### TASK INSTRUCTIONS
Exactly the lines from the line that has "This screenshot has height=383, width=322." through the final line below are to be retyped, and the pictures are not.

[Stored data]

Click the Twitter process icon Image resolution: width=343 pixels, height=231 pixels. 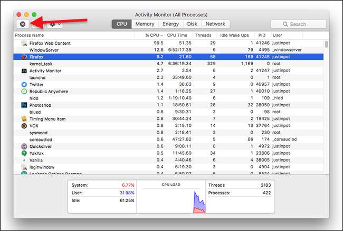(x=24, y=84)
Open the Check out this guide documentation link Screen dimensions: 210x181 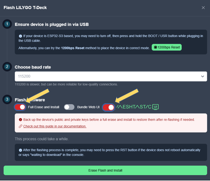(x=55, y=126)
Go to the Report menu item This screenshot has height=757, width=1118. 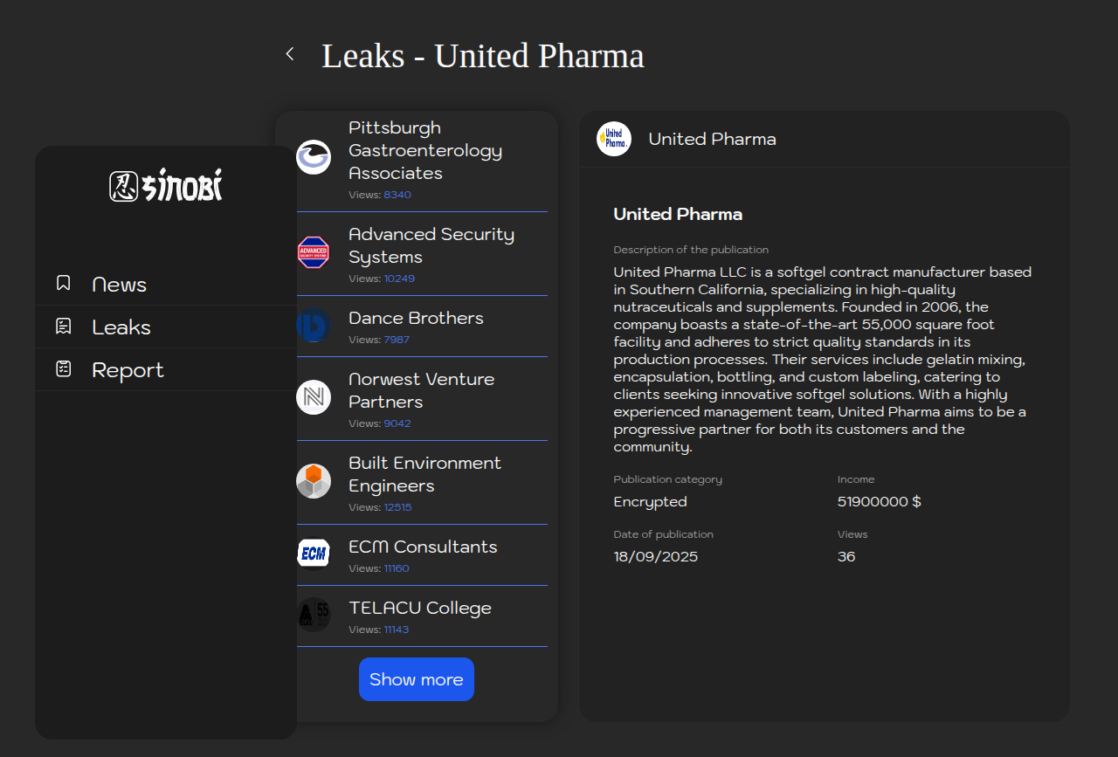128,370
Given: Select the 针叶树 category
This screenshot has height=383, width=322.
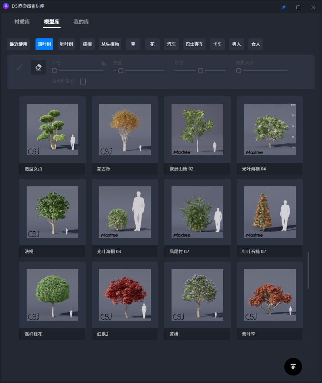Looking at the screenshot, I should click(67, 44).
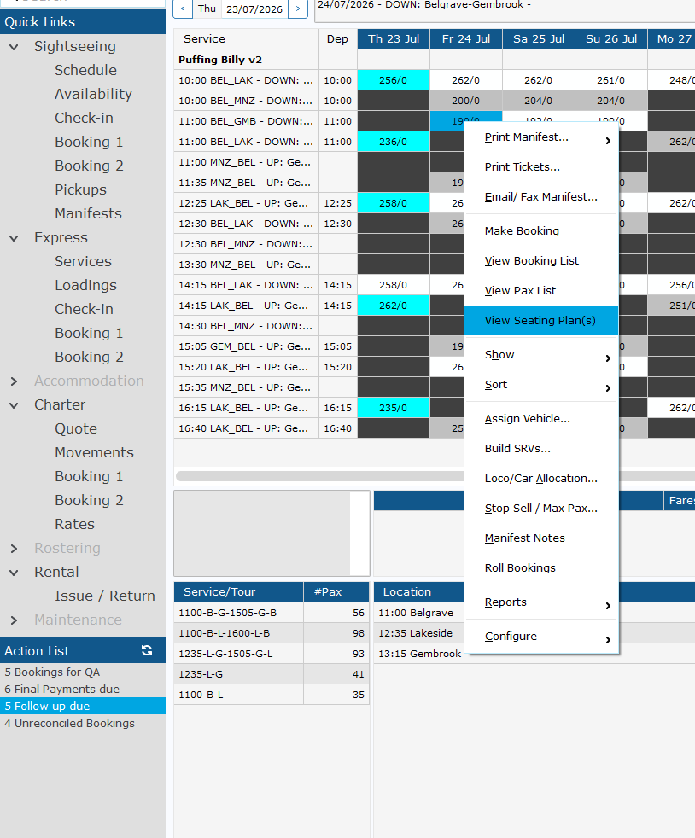Expand the Rostering section
The width and height of the screenshot is (695, 838).
click(x=14, y=549)
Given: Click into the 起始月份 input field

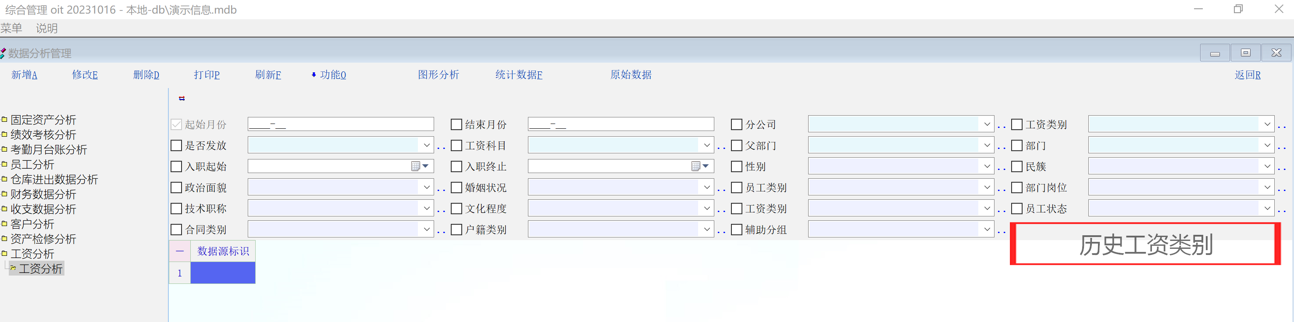Looking at the screenshot, I should pos(341,124).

### TASK RESPONSE
This screenshot has height=383, width=322.
Looking at the screenshot, I should click(67, 44).
Expand the Rostering section
The width and height of the screenshot is (695, 838).
click(x=14, y=549)
Given: Click into the 起始月份 input field

Looking at the screenshot, I should pos(341,124).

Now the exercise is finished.